The many housing exhibitions of the past 100 years attest to the ongoing search for the ideal home. Housing exhibitions are an excellent example of research by design. They are manifestos that try to give answers to current social issues and introduce new ideals, but at the same time they also present concrete housing designs. The temporary or permanent presence of the object itself – the dwelling or the residential building – makes the housing exhibition an exceptional instrument. Actually building these experimental designs at full size not only makes them visible, but also enables them to be visited, by both peers and laymen. And finally, they are subjected to the ultimate test: actual habitation.

This issue of DASH provides an overview of housing exhibitions from the past, present, and future. Their corresponding reflections and manifestos are also considered in further detail. Many themes still appear to be very current, and a number of ideals appear again and again in different forms.

The Internationale Bauausstellung (IBA) in Hamburg, which is still open, is organized around a number of themes. Some of these themes are familiar from previous exhibitions, such as the adaptable home, affordable housing and the urban-planning anchoring of housing and residential buildings. But there are also themes that have emerged in recent years, such as the sustainable home (minimal use of energy and materials) and homes on the water (climate change). IBA Hamburg is the final part of the project documentation in this issue of DASH, which shows a wide panorama of approaches in ten different projects. Of these ten projects, nine can still be seen, and are still inhabited.

Author Biographies

Dick van Gameren, TU Delft, Architecture and the Built Environment

Dick van Gameren is dean and full professor at the Faculty of Architecture and the Built Environment of Delft University of Technology, and partner at Mecanoo architecten in Delft, the Netherlands.

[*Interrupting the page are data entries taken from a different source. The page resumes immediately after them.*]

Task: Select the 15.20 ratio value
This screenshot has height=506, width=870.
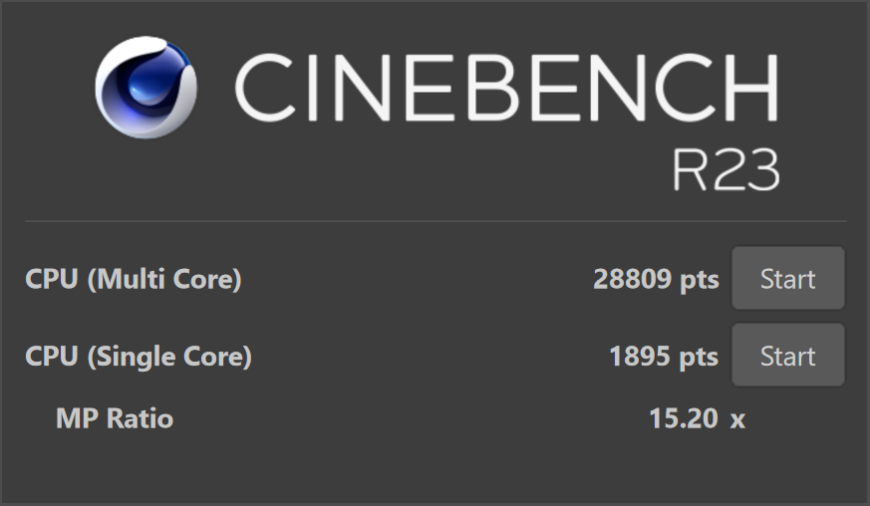Action: point(683,418)
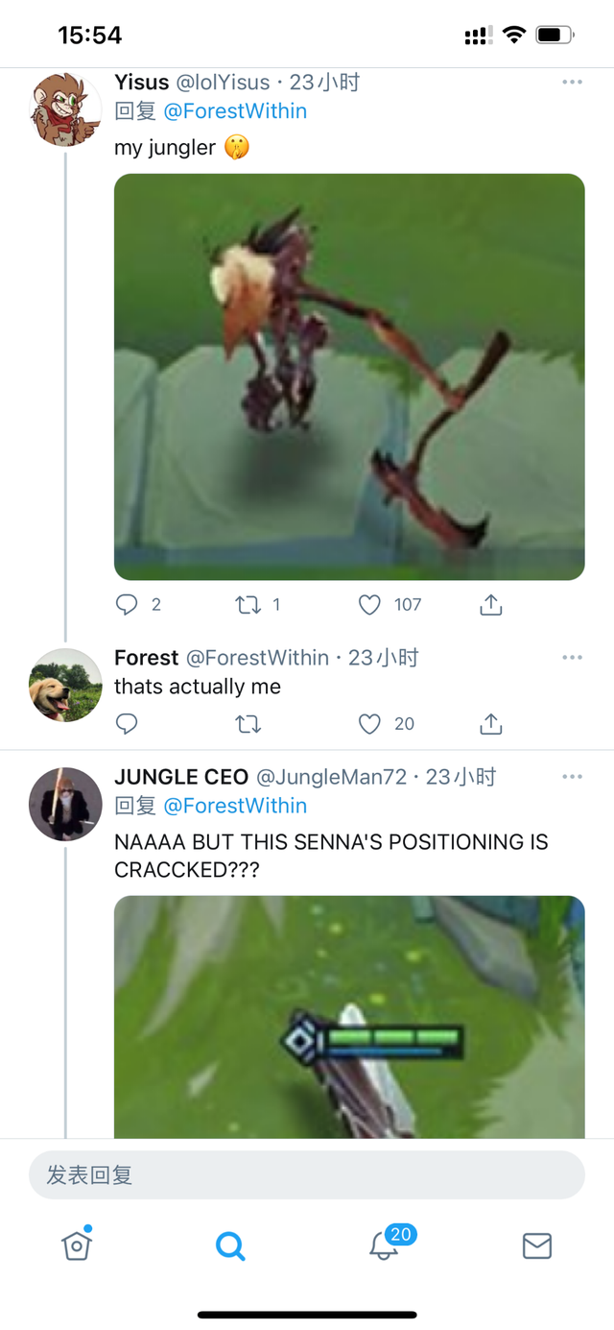
Task: Open more options for JUNGLE CEO's tweet
Action: 573,777
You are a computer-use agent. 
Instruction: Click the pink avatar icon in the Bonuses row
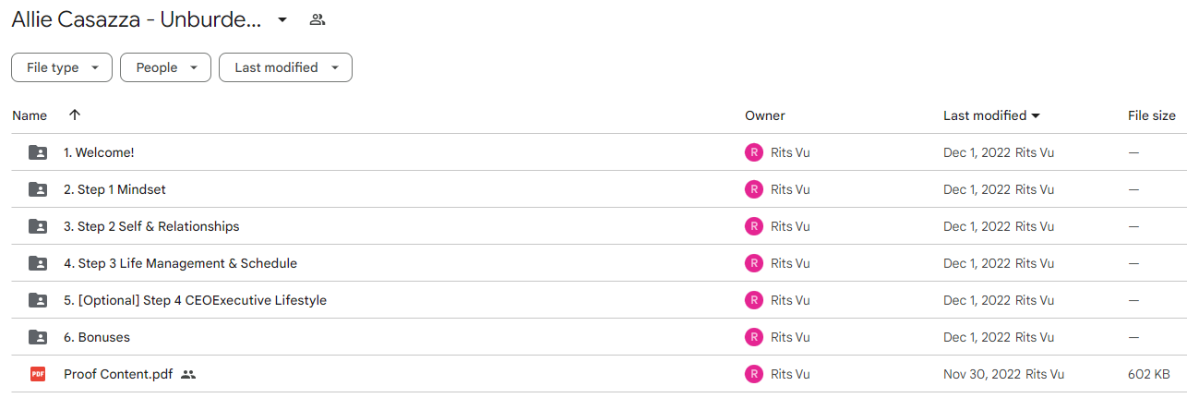(x=754, y=337)
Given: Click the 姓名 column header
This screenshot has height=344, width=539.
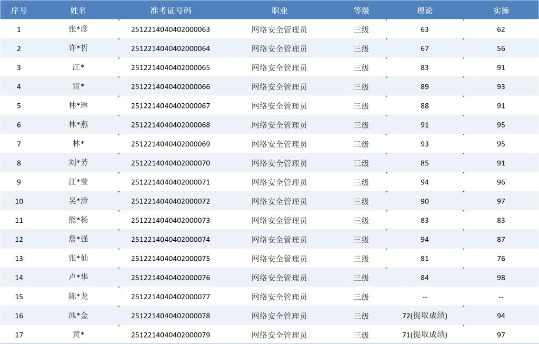Looking at the screenshot, I should click(x=78, y=11).
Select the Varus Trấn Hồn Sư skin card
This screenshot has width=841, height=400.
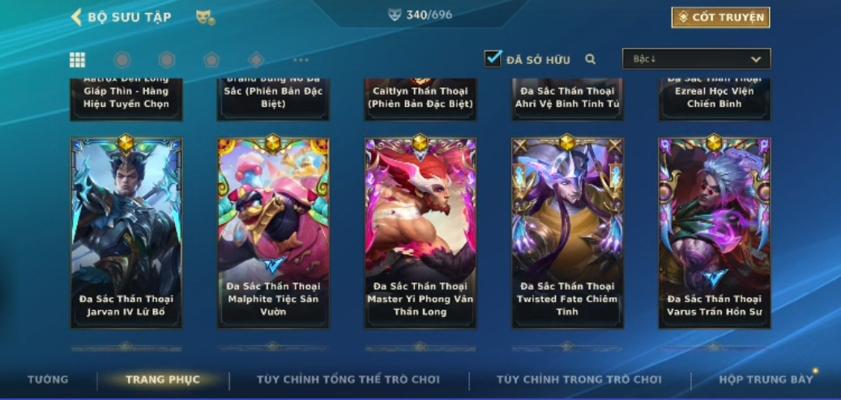point(715,233)
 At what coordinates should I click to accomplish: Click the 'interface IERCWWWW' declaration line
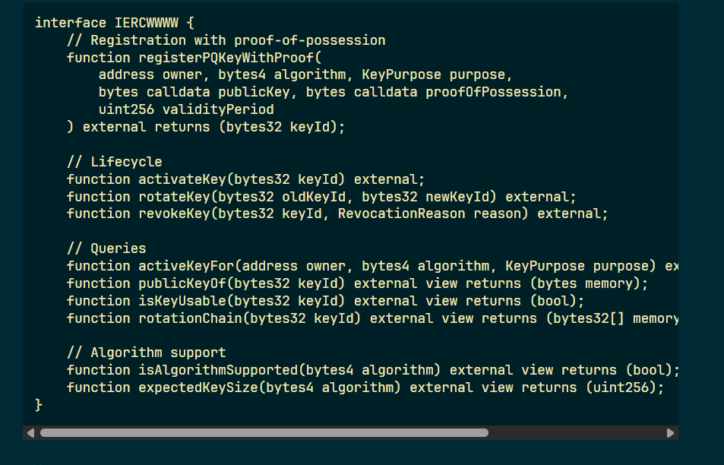[x=114, y=23]
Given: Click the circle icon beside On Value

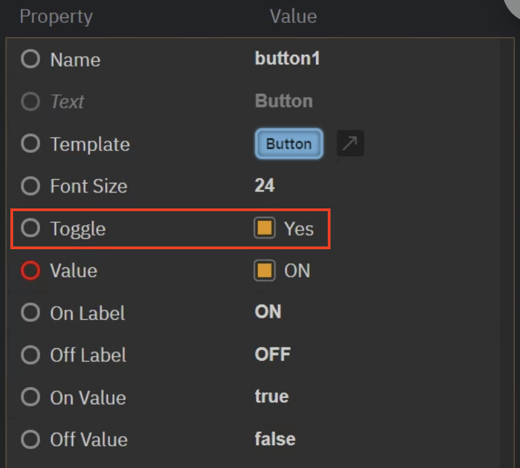Looking at the screenshot, I should coord(30,397).
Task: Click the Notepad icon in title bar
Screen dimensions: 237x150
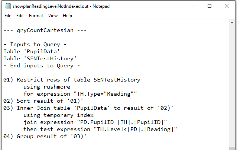Action: click(x=8, y=6)
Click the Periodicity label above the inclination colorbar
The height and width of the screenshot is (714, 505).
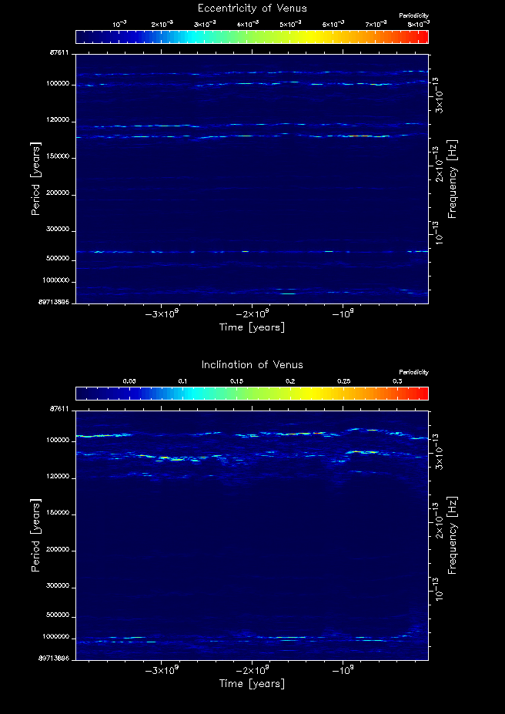413,373
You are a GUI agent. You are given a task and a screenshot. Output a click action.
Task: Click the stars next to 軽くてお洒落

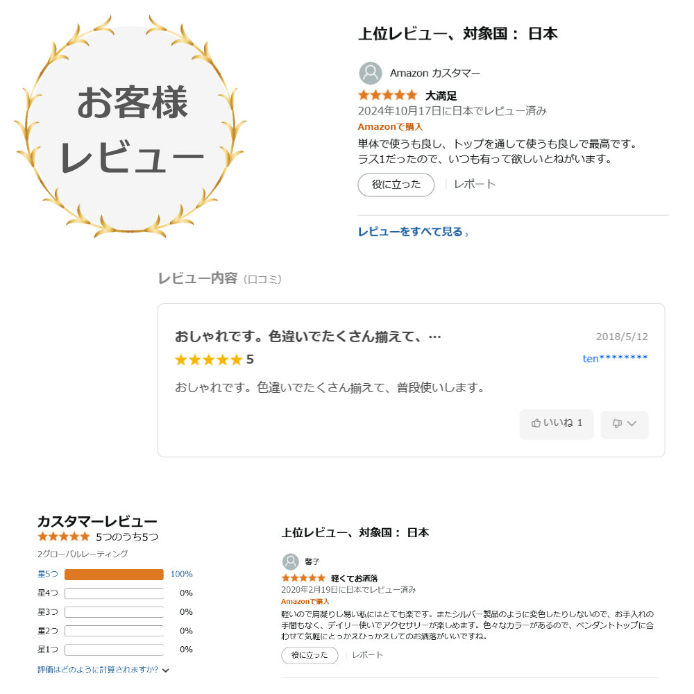tap(303, 578)
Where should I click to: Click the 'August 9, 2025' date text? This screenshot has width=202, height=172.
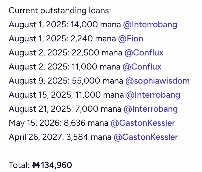coord(38,81)
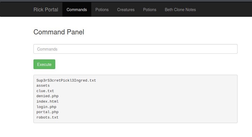Image resolution: width=252 pixels, height=137 pixels.
Task: Click the blank page area below the output box
Action: click(x=135, y=130)
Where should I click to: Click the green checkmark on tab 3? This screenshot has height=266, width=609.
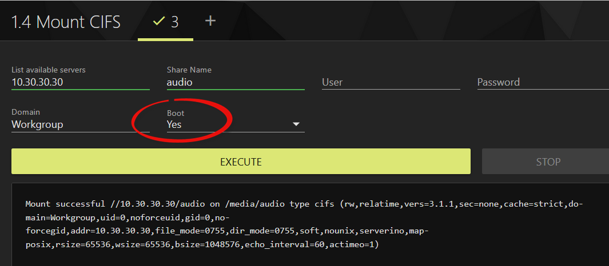click(x=158, y=22)
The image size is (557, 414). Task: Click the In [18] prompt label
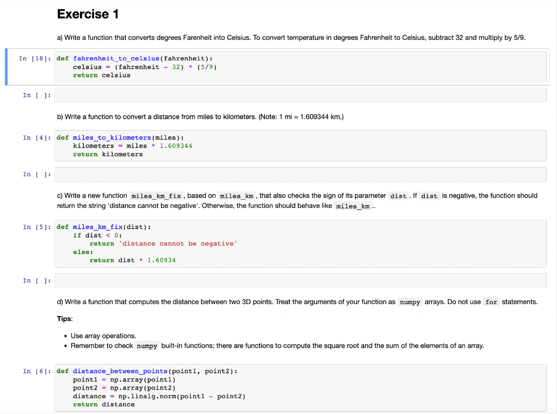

Combining his work as an architect with a professorship, Van Gameren maintains a critical approach to design by lecturing, researching and publishing. In 2007, Van Gameren won the prestigious Aga Kahn Award for the design of the Dutch Embassy in Ethiopia. In 2008, Van Gameren founded the book series DASH (Delft Architectural Studies on Housing) and is since then editor in chief. At TU Delft. He leads the Global Housing Study Centre and is also board member of the Archiprix foundation, of the Jaap Bakema Study Centre in Rotterdam and of the Amsterdam based AMS Institute. He is also a member of the TU Delft Global Initiative Steering Committee.

Frederique van Andel, TU Delft, Architecture and the Built Environment

Frederique van Andel holds a Master’s degree in both urban planning and architecture from Delft University of Technology. She worked for Mecanoo architecten and DP6 architectuurstudio in Delft, and lived in Barcelona where she worked with architect Toni Gironès. Since 2006, Frederique is a researcher and lecturer in the Global Housing research group of the Faculty of Architecture and the Built Environment of TU Delft. Her main topic of interest is affordable housing for growing cities in the Global South. Frederique curated the exhibition ‘Global Housing – Affordable Dwellings for Growing Cities’ (2016) with venues in Delft and Addis Ababa. She is editor of the book series DASH (Delft Architectural Studies on Housing) and coordinates and edits the online Platform for Affordable Dwelling (PAD). Frederique teaches Master courses on Global Housing Design and Bachelor courses on Plan Analysis. She is project manager for the research project ‘Addis Ababa Living Lab: Creating Resilient Dwelling Clusters for Urban Resettlement in Addis Ababa, Ethiopia’, funded by the Dutch Research Council and TU Delft (2019-2023).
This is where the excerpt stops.